Um die Einrichtung eines solchen nationalen Gerichts zu konkretisieren sowie Forschenden den Zugang zu den Archiven der Dikasterien des Apostolischen Stuhls zu ermöglichen, suchen die Schweizer Bischöfe in den kommenden Wochen das Gespräch mit den Verantwortlichen des Vatikans.
Synodaler Prozess
Die Schweizer Bischofskonferenz wird im Rahmen der Weltsynode der römisch-katholischen Kirche in Rom weitere Anliegen einbringen, die infolge der Pilotstudie zur Sprache gebracht wurden, wie etwa eine Veränderung im Ansatz der kirchlichen Sexualmoral, eine gleichberechtigtere Integration der Frauen in Entscheidungsprozesse und die Problematik der Machtkonzentration.

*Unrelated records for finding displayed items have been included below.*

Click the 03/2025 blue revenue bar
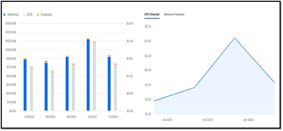Image resolution: width=283 pixels, height=131 pixels. coord(109,83)
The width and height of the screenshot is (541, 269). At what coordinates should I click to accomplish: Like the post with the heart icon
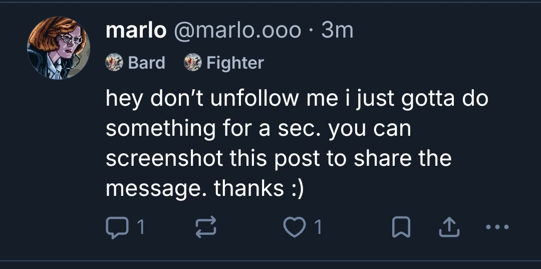(295, 228)
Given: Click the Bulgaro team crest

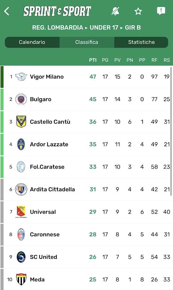Looking at the screenshot, I should coord(21,99).
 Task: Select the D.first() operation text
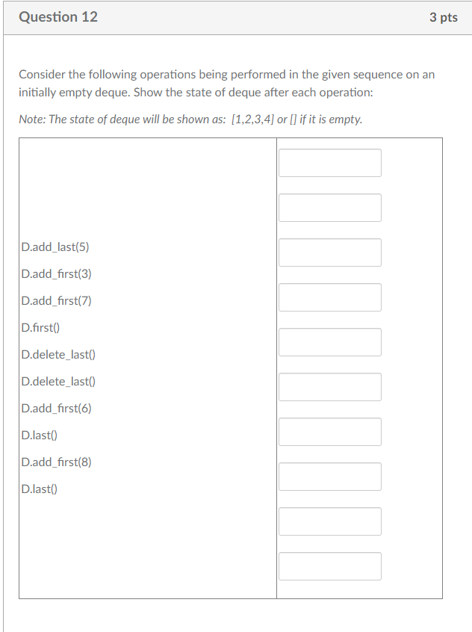click(42, 327)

Die Schweizer Bischöfe setzen alles daran, die kirchlichen Strukturen zu verbessern und so das Zuhören und die Prävention zu stärken und den Betroffenen Gerechtigkeit zu verschaffen. Angesichts der verständlichen Empörung, vor allem seitens der Betroffenen, aber auch der pastoralen Mitarbeitenden, fühlen sich die Bischöfe verpflichtet, ihren pastoralen Auftrag seriös weiterzuführen, sich auf das Wesentliche der Botschaft des Evangeliums zu konzentrieren und konkrete Handlungsmöglichkeiten im Alltag ihrer jeweiligen Diözesen wahrzunehmen. Im Angesicht des geschehenen Missbrauchs und des daraus resultierenden Leids werden die Schweizer Bischöfe nie genug tun können. Kirchliche Vorkehrungen kontinuierlich anzupassen, um den Betroffenen Gerechtigkeit widerfahren zu lassen und dafür zu sorgen, dass Missbrauch nicht mehr begangen wird, hat für die SBK absolute Priorität.